For decades, researchers have proclaimed the positive psychosocial benefits of participation in physical activity. However, recent meta-analyses of the literature have found infrequent and inconclusive empirical support for the link between physical activity and psychosocial well-being. In this study, we use data from a longitudinal study to explore the links between participation in physical activity and global self-esteem among girls from childhood into early adolescence and the direction of this relationship.


Participants included 197 non-Hispanic white girls. Girls' participation in physical activity and their global self-esteem were assessed when they were 9, 11, and 13 years old. Panel regression was used to assess the lagged effect of physical activity on self-esteem and the lagged effect of self-esteem on physical activity, controlling for family socioeconomic status (SES) and girls' body mass index (BMI).


A significant lagged effect of physical activity on self-esteem was identified.
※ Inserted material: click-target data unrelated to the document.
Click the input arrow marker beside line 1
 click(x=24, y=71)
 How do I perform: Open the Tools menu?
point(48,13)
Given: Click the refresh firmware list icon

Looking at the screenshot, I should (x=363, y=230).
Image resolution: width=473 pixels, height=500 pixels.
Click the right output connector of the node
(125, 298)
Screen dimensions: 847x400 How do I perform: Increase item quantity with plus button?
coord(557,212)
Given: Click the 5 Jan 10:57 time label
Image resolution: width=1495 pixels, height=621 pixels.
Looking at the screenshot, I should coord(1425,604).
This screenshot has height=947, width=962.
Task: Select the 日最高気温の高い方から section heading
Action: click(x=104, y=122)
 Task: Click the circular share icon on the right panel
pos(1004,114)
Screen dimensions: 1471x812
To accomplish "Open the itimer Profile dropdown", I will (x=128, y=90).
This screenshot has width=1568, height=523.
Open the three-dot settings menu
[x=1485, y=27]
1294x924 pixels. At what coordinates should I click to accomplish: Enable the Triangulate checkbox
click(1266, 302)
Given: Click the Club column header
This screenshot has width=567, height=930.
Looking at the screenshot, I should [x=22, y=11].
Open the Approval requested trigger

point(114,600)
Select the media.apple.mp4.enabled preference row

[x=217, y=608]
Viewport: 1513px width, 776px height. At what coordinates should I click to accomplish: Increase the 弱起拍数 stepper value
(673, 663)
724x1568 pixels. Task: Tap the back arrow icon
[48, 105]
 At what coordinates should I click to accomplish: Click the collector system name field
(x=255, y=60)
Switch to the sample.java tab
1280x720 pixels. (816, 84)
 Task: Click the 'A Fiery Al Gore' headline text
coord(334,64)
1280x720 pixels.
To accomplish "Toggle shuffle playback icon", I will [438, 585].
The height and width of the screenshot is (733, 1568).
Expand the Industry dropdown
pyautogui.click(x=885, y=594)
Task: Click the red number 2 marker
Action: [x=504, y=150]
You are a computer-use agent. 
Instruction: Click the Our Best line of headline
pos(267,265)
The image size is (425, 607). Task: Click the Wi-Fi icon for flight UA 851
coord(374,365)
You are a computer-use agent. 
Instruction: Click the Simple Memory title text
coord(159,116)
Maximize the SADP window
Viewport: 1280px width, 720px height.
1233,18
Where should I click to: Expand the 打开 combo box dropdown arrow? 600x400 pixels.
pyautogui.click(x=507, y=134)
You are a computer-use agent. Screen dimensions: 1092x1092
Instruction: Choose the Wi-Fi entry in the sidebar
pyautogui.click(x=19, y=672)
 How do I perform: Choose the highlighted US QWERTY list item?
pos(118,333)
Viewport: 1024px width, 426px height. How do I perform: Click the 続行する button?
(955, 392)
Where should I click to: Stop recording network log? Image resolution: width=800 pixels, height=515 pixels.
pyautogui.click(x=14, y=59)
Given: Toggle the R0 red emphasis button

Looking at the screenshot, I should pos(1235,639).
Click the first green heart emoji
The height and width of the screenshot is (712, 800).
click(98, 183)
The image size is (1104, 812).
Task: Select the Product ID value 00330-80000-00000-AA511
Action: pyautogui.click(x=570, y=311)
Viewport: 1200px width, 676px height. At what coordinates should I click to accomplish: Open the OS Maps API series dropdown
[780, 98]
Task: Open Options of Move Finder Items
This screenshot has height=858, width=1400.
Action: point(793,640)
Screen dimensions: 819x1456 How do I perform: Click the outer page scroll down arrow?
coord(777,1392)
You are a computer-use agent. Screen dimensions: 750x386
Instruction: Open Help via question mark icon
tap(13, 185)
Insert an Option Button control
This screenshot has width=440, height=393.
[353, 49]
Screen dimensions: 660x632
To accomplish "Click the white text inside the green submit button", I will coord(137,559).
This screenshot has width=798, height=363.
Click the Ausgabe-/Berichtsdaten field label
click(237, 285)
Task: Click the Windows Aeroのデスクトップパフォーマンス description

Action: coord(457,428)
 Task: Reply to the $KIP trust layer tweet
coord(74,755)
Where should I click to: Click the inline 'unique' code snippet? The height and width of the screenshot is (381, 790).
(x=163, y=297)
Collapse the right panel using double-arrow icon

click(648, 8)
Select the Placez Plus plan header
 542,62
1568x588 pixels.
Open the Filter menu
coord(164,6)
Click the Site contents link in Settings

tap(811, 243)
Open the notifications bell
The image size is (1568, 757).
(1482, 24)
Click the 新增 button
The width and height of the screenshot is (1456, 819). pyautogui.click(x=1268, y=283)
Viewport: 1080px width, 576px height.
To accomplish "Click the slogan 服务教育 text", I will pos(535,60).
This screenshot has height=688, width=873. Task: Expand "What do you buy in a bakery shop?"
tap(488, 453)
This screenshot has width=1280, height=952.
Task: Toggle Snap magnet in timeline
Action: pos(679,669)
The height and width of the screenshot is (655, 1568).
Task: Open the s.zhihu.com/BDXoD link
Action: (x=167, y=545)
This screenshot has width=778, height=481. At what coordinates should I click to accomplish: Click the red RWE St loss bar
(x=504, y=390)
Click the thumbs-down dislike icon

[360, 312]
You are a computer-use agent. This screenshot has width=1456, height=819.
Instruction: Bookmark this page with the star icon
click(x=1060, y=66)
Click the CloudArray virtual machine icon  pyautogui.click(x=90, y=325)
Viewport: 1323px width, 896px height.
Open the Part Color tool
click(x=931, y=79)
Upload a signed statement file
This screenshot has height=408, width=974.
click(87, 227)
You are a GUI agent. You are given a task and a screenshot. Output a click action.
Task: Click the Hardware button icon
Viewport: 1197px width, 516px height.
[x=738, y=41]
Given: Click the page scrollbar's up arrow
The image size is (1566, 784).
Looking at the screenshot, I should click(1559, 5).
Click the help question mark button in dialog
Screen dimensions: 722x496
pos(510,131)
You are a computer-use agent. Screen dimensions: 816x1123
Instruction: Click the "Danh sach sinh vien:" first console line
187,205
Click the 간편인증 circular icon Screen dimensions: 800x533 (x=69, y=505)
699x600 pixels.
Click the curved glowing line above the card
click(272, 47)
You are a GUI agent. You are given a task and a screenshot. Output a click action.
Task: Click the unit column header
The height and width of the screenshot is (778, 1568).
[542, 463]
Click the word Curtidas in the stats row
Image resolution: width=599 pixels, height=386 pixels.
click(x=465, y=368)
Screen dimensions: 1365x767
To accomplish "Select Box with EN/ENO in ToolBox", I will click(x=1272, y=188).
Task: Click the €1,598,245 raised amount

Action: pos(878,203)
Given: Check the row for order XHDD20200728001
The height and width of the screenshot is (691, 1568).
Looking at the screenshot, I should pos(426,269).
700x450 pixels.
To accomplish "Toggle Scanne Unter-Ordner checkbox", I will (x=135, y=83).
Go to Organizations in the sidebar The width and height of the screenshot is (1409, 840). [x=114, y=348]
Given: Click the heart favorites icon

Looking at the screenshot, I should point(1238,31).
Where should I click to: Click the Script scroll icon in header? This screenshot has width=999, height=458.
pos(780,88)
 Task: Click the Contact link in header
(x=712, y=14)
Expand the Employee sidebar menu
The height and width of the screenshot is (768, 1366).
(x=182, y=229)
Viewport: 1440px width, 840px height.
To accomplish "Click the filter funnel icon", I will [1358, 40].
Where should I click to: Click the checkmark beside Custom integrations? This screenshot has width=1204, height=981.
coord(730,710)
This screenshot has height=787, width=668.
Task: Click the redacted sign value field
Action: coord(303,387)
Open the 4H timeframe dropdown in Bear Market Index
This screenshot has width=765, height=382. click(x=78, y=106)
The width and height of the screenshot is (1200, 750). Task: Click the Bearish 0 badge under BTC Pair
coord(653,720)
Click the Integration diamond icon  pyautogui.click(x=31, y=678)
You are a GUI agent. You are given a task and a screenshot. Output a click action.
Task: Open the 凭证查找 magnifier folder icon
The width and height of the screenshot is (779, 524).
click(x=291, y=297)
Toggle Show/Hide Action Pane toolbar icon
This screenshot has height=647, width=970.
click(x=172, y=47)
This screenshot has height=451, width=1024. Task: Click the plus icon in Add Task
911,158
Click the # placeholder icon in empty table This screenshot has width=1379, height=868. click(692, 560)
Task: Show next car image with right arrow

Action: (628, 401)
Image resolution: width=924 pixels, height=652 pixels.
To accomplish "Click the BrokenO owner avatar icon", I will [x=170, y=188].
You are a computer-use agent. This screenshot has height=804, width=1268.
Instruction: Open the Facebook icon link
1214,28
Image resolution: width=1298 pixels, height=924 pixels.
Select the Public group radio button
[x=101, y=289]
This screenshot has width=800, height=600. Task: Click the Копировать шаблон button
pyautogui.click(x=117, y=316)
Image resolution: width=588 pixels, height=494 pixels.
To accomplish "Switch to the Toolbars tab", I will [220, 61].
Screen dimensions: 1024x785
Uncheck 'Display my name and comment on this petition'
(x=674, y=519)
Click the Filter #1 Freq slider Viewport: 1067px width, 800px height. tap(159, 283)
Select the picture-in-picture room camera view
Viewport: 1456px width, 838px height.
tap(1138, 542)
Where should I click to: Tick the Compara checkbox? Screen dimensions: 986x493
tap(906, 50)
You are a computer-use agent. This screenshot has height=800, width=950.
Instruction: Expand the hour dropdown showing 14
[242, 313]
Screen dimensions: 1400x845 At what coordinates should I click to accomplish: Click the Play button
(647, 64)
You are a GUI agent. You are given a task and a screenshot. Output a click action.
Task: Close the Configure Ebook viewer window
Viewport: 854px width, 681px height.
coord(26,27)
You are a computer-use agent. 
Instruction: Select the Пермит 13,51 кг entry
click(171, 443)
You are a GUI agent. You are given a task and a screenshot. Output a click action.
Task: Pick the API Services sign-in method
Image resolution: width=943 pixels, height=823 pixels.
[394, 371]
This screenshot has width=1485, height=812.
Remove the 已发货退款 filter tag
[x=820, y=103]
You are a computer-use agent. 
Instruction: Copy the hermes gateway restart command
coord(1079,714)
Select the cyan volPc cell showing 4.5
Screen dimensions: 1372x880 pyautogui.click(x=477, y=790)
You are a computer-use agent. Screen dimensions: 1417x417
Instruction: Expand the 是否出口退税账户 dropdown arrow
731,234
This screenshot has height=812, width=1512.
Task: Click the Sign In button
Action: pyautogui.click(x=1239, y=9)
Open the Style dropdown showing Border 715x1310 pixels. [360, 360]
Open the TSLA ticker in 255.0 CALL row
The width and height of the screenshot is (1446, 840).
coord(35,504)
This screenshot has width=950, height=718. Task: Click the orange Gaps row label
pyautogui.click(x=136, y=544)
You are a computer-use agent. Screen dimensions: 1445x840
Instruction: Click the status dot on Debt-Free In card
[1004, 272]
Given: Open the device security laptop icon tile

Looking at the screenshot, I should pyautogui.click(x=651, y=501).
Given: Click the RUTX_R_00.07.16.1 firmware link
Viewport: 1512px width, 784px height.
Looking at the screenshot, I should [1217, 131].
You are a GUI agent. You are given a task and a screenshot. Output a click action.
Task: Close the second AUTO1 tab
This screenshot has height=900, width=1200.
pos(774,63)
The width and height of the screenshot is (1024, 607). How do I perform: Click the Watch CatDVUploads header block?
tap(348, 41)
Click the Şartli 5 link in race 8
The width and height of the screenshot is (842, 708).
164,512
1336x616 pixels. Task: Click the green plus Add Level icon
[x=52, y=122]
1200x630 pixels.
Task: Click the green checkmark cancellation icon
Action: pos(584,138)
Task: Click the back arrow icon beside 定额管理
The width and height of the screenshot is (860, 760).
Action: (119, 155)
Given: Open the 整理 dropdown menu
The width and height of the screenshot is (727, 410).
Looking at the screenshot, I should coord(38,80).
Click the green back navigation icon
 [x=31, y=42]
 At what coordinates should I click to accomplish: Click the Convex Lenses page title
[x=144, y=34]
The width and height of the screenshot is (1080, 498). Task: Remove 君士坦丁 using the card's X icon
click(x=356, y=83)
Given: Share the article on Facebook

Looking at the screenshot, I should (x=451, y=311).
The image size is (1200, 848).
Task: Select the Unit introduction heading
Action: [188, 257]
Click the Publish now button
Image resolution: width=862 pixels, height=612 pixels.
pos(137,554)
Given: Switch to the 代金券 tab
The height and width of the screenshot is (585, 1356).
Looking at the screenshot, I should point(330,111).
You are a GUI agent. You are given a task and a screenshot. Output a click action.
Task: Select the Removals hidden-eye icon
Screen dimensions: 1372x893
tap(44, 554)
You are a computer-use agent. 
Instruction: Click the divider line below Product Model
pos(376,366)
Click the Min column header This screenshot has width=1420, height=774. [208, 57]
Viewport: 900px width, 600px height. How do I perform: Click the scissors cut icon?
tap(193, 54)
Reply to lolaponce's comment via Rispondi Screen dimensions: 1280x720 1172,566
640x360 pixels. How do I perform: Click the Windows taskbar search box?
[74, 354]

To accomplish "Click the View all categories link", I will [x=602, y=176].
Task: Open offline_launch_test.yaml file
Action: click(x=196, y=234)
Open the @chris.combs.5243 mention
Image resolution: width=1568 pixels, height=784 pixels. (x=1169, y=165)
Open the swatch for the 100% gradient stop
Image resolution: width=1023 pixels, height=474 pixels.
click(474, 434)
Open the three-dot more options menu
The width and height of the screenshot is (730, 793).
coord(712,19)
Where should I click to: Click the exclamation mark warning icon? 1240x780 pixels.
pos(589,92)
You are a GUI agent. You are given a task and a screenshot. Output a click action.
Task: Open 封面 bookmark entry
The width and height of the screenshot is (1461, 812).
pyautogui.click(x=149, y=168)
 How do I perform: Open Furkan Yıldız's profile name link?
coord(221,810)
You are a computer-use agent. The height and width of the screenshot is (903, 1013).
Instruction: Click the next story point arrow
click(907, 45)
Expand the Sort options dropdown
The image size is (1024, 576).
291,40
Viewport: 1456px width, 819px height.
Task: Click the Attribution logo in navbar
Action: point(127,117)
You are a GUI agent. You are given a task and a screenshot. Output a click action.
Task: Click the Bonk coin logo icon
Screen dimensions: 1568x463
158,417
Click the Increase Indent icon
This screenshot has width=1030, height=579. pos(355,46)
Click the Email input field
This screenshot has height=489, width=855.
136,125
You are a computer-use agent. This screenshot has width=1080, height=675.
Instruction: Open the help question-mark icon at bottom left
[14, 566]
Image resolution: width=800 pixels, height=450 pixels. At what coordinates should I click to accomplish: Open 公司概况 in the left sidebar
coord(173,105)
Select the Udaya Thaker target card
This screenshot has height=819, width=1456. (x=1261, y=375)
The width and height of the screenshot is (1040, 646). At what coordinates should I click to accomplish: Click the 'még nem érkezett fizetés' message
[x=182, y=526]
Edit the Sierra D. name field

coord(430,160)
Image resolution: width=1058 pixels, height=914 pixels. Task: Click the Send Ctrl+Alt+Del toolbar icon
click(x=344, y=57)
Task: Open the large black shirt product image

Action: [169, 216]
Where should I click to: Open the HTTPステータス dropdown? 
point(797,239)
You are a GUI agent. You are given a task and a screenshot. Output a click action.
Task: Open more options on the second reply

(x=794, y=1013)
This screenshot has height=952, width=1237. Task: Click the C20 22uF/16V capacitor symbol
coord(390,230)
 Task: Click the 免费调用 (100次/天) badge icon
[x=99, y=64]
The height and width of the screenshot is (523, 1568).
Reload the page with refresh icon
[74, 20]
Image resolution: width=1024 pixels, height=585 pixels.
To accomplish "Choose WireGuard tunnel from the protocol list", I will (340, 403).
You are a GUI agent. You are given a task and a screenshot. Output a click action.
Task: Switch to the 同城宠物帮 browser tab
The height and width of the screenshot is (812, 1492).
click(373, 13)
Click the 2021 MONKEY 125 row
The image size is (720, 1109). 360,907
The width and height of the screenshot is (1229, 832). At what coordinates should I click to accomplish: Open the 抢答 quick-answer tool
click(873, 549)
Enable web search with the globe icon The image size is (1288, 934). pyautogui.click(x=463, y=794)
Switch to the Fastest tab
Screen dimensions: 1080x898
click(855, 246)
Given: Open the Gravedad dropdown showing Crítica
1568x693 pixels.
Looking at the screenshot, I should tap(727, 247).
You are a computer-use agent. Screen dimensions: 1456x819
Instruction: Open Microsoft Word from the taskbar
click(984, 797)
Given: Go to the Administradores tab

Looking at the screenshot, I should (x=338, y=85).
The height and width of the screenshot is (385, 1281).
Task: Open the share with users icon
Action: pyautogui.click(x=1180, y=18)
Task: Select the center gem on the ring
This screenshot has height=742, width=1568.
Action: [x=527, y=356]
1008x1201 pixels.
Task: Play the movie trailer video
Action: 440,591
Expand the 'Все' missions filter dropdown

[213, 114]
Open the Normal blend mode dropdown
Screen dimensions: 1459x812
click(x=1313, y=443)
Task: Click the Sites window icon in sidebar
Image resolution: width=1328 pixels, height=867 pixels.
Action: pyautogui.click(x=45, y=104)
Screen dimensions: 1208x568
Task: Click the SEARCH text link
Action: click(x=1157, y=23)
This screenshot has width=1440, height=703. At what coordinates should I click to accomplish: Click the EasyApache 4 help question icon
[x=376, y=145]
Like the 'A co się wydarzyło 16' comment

Specifically, higher physical activity at ages 9 and 11 years predicted higher self-esteem at ages 11 and 13 years respectively, controlling for covariates. Positive effects of physical activity on self-esteem were most apparent at age 11 and for girls with higher BMI. No support was gained for the lagged effect of self-esteem on physical activity.


Results suggest that participating in physical activity can lead to positive self-esteem among adolescent girls, particularly for younger girls and those at greatest risk of overweight. These findings highlight the necessity of promoting physical activity among adolescent girls as a method of fostering positive self-worth.